> TASK
Return all the lines below in which the string "profile" appears.

(Collected data)
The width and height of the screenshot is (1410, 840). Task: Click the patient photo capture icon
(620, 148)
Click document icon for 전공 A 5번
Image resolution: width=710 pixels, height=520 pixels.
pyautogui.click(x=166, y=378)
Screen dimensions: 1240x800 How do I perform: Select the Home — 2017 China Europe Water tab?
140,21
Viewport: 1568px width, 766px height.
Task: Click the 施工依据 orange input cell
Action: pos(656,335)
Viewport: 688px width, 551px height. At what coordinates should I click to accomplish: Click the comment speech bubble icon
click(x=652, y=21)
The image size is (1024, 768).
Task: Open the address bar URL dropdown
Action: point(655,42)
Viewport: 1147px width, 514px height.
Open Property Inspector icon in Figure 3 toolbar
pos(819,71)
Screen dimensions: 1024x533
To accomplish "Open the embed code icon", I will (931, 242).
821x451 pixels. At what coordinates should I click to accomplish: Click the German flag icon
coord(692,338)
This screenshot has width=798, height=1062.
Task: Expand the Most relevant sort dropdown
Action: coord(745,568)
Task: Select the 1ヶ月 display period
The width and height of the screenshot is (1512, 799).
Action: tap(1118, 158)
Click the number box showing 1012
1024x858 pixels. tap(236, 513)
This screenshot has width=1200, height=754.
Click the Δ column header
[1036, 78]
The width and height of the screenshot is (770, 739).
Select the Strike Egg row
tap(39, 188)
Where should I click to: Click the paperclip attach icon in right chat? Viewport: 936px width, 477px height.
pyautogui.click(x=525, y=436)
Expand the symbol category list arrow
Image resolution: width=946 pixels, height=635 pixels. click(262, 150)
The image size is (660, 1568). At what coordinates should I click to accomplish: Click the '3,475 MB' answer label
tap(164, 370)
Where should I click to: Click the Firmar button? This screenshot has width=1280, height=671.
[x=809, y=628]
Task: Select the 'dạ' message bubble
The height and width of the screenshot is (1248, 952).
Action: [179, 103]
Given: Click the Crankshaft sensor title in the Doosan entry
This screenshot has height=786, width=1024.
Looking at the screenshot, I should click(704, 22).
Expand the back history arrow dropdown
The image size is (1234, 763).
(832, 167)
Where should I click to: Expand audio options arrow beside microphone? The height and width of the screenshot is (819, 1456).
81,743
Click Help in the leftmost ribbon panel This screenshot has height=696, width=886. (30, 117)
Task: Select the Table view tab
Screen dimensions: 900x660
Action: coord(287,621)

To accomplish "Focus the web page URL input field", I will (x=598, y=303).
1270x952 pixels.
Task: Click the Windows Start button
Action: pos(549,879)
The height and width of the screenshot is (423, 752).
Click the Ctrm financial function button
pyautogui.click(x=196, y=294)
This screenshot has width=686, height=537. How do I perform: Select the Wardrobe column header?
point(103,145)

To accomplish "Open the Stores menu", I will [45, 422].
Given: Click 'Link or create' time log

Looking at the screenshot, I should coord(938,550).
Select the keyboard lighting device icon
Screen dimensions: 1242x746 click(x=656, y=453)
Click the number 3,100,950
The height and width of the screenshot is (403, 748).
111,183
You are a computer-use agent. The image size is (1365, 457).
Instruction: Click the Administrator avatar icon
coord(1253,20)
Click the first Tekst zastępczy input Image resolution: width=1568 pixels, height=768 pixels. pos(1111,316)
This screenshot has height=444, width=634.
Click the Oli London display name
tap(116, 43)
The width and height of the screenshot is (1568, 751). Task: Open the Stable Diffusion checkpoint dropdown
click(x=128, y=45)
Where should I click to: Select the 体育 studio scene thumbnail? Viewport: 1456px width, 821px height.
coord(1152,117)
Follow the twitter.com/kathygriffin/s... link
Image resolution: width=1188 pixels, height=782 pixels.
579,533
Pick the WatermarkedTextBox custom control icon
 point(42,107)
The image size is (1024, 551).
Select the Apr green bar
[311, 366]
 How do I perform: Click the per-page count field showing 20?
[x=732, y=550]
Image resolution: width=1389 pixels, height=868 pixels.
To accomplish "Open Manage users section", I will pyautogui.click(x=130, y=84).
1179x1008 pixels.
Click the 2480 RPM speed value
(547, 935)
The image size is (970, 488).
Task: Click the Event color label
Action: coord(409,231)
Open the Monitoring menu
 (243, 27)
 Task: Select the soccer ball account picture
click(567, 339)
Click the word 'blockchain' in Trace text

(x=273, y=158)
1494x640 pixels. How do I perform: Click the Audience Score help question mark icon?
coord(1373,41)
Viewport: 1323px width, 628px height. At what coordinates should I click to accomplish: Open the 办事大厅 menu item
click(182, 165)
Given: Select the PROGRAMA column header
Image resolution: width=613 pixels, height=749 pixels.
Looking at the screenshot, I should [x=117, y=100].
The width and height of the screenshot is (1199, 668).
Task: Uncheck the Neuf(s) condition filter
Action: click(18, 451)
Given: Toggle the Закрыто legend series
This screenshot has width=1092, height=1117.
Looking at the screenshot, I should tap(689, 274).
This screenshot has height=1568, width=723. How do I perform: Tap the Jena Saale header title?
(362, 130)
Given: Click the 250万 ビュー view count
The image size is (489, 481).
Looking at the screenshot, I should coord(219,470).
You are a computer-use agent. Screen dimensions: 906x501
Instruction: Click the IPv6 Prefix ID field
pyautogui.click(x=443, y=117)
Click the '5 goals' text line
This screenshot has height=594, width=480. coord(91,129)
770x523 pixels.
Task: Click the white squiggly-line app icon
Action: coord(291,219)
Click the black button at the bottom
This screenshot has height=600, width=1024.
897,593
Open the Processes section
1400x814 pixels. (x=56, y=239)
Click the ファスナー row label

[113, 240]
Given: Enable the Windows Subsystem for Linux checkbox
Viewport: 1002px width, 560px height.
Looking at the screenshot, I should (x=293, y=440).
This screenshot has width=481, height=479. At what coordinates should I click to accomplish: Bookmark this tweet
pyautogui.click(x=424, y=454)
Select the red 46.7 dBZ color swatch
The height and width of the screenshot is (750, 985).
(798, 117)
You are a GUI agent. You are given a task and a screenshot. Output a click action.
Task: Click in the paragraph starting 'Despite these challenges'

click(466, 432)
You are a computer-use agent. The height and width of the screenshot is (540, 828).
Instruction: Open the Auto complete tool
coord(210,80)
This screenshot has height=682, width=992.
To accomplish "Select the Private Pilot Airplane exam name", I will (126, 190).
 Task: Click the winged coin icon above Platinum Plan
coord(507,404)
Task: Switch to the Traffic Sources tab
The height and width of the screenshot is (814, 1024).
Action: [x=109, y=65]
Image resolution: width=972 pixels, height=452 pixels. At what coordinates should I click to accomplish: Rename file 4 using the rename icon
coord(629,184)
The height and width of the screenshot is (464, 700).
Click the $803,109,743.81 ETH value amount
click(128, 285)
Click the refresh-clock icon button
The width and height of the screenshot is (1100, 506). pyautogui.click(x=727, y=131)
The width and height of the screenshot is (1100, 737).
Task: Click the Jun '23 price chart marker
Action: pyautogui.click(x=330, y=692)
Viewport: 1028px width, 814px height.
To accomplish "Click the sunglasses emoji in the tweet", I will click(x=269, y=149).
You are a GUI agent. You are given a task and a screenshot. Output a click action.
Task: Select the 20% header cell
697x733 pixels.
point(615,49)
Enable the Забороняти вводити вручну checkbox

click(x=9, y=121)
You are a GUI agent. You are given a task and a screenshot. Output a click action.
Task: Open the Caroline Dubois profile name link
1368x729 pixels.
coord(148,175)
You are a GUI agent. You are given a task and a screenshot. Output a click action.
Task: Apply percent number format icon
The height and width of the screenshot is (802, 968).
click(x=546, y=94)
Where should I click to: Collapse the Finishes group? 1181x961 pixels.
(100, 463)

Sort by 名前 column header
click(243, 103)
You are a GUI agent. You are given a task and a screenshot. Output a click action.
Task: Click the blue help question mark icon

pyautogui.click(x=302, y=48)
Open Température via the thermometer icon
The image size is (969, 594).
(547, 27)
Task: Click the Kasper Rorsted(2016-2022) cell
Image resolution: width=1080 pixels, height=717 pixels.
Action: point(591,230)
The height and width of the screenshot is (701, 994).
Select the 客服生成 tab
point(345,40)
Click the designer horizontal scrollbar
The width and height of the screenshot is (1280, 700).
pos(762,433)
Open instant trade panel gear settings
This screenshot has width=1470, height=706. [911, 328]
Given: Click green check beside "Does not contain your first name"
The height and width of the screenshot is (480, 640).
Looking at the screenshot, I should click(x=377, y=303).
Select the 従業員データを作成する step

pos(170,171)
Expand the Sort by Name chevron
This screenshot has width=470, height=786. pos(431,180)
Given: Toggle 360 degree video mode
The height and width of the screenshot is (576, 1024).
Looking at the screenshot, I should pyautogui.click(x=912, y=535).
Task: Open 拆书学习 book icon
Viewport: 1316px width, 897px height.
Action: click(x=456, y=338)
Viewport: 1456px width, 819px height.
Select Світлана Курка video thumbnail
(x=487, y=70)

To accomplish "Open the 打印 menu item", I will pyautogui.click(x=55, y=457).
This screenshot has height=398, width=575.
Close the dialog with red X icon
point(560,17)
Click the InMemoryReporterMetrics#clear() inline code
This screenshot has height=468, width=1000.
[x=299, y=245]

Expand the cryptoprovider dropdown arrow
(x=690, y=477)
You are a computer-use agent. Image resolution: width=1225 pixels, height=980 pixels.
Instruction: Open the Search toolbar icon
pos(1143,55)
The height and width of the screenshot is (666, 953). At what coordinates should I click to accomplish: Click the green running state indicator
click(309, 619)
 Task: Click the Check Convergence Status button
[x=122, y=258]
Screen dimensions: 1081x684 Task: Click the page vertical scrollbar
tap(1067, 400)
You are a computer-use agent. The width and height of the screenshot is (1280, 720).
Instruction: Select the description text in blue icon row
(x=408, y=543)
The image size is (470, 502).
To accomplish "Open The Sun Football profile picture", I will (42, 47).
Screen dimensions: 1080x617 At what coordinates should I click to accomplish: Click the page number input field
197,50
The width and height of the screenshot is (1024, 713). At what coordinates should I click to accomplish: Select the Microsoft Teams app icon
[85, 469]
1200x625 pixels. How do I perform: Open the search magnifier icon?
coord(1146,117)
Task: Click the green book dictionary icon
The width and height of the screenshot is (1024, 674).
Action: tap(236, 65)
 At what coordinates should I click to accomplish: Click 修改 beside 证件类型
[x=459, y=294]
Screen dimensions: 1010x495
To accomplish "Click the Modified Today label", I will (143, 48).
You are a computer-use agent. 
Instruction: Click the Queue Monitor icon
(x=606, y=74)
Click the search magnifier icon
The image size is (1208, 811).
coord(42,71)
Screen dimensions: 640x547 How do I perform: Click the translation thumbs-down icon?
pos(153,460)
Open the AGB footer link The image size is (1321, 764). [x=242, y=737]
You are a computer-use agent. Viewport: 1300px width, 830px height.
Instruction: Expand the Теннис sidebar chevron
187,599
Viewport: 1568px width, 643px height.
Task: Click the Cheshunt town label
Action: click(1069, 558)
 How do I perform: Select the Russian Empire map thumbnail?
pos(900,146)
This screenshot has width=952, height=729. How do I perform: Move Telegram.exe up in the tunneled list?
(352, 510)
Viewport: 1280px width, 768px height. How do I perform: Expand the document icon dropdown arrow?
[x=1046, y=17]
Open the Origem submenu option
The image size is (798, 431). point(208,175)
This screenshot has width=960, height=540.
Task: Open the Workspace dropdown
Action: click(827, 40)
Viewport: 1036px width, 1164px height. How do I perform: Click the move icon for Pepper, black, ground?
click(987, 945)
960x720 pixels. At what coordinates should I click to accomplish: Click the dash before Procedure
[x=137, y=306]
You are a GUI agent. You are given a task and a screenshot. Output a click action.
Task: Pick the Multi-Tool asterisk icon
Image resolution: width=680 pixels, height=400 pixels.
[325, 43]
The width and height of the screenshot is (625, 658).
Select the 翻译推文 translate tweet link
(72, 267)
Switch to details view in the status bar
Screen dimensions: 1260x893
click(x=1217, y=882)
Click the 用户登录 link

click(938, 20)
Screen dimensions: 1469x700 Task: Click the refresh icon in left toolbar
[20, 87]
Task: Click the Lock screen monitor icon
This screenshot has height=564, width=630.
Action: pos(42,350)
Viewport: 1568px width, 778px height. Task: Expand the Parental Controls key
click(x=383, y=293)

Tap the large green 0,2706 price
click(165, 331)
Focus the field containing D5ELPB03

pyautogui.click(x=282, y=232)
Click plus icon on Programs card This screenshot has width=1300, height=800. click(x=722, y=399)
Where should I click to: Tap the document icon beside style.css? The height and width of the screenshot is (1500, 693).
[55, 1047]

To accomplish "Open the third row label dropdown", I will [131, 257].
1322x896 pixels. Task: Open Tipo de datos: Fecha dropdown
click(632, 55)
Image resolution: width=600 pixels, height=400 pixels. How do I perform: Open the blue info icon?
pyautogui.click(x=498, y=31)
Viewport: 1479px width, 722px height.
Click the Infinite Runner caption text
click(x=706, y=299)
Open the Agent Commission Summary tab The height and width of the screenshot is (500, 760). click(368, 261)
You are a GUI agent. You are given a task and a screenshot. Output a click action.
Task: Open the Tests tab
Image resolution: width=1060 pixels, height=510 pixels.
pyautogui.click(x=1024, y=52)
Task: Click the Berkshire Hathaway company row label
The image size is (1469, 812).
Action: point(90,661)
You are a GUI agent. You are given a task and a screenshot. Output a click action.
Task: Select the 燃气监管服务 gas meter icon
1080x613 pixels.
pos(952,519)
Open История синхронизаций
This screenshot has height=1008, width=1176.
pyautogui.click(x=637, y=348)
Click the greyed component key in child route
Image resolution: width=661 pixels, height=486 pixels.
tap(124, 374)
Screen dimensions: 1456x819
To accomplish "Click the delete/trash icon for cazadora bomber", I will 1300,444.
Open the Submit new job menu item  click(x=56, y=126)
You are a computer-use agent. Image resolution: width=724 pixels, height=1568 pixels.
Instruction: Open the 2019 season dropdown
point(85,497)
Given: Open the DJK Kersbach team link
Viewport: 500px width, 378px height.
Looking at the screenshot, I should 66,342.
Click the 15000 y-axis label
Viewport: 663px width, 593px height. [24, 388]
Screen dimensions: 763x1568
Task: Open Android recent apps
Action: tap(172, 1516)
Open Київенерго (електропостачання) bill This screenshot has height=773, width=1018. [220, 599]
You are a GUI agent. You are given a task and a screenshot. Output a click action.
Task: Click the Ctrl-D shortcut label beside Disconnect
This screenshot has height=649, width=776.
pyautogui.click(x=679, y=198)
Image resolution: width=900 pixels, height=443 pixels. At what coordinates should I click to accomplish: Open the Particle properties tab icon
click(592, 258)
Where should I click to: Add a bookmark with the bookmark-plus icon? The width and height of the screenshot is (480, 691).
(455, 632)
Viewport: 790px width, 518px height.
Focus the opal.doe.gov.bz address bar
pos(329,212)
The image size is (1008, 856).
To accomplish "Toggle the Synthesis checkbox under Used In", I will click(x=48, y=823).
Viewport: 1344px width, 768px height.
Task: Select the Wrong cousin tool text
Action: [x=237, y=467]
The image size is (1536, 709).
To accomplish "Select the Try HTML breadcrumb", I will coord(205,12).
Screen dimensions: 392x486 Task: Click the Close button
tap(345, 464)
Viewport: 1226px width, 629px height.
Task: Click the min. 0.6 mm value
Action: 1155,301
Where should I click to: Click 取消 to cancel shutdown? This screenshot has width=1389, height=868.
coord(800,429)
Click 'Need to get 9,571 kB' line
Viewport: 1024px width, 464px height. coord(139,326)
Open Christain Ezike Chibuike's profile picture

> TASK RESPONSE
Task: Open the Caroline Dubois profile name link
To accomplish "Open The Sun Football profile picture", I will (42, 47).
Open Christain Ezike Chibuike's profile picture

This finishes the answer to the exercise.